Testing had been due to begin by the end of March, but the Health Secretary confirmed at Friday’s daily coronavirus briefing it has been brought forward “given the seriousness of the situation we now face”.
She also confirmed 2,160 new cases of Covid-19 had been recorded in Scotland in the past 24 hours.
A further 61 deaths were also recorded, bringing the death toll under this measure – of people who first tested positive for the virus within the previous 28 days – to 5,227.
The daily test positivity rate is 7.5%, down from 8.3% on Wednesday when 1,707 new cases were recorded.
A total of 159,239 people have tested positive in Scotland since the start of the pandemic.
Ms Freeman said 85,000 workers providing care to people in their own homes would have access to testing before the end of this month.
She described testing of such staff, including those who work in day care settings and sheltered housing, as “complex”.

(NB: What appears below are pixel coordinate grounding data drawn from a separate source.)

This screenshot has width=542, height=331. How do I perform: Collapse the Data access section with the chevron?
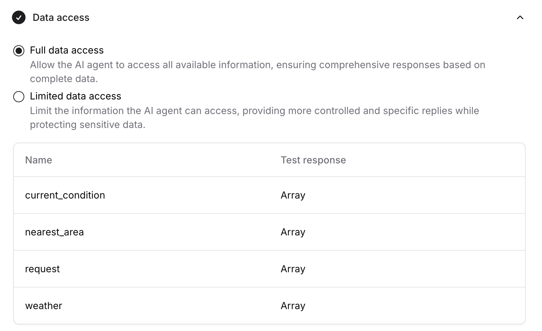click(520, 17)
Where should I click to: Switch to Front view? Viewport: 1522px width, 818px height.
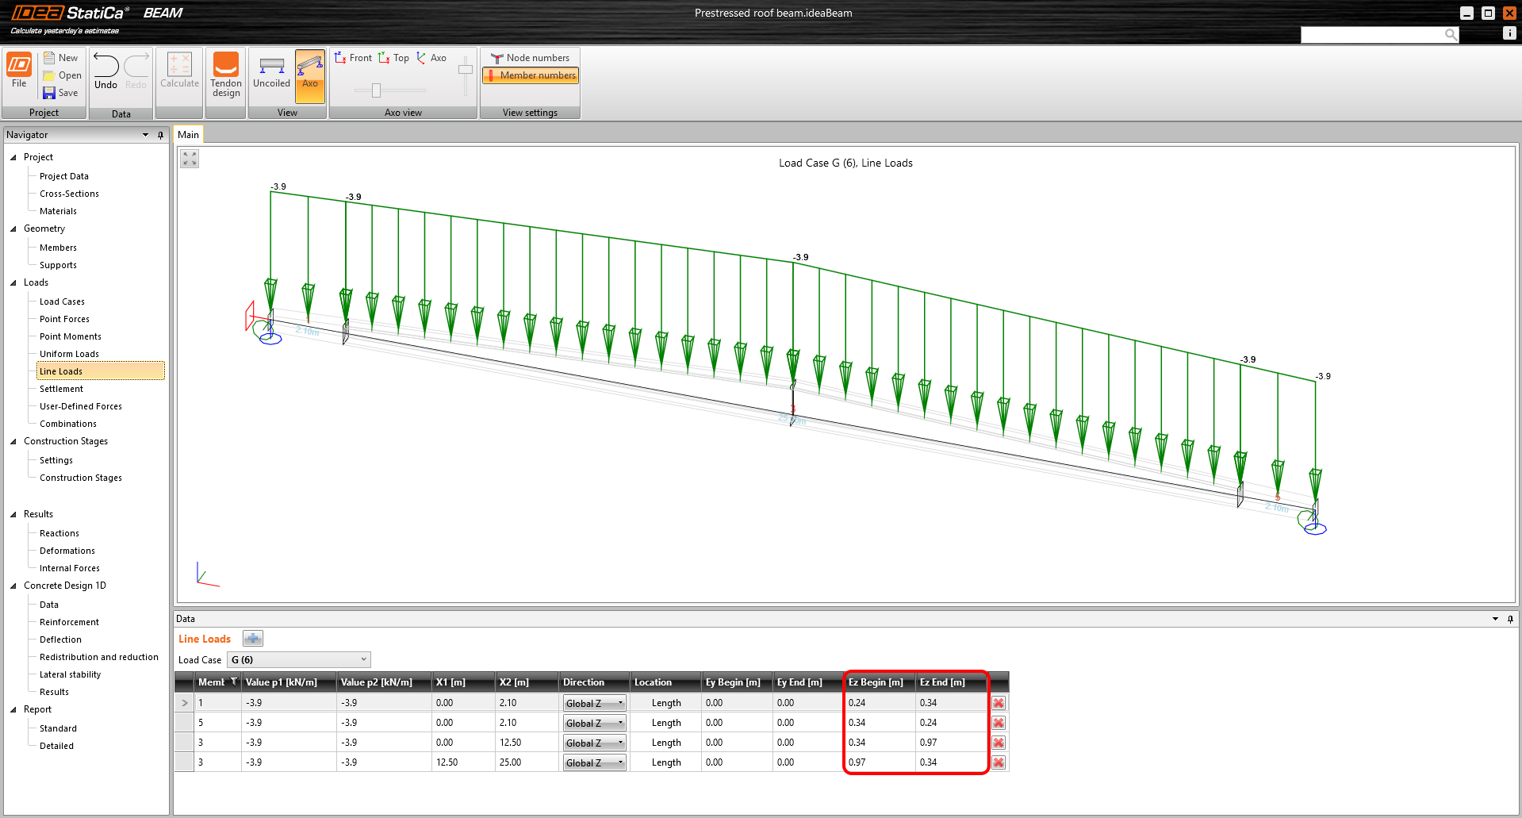tap(353, 58)
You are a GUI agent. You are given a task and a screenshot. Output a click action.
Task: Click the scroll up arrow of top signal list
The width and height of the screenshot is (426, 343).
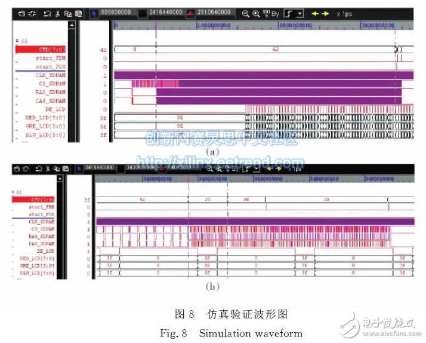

Ms Freeman also announced the fleet of mobile testing units operated by the Scottish Ambulance Service will be “significantly expanded” from 18 to 42 by March.
Additional staff and equipment are being funded, with the Health Secretary saying this will allow each site to be split into two smaller units – meaning 84 communities could potentially be covered at any time.
She said: “These mobile testing units play an important part in making testing more accessible.
“They are, of course, especially useful in rural and remote areas, particularly in the winter months.”
She also said 1,860 people are in hospital confirmed to have Covid-19, up by 31 in 24 hours, with 141 of these in intensive care – down one in the same period.
Ms Freeman said that as of Thursday, 224,840 people had received their first dose of a vaccine – 16,663 more than the previous day.
Also during the briefing, national clinical director Jason Leitch discussed the recently identified Brazilian strain of Covid-19.
He said: “The Brazilian strain of the virus is a concern, as is the UK mutation, as is the mutation from South Africa.
“We expect mutations to arise, we have to respond as and when they do.
“Our genomic sequencing in this country is the best in the world.”
He said the variant strains are the reason for “draconian” travel restrictions, while those who are found to have the variants will be isolated from other Covid patients in hospitals.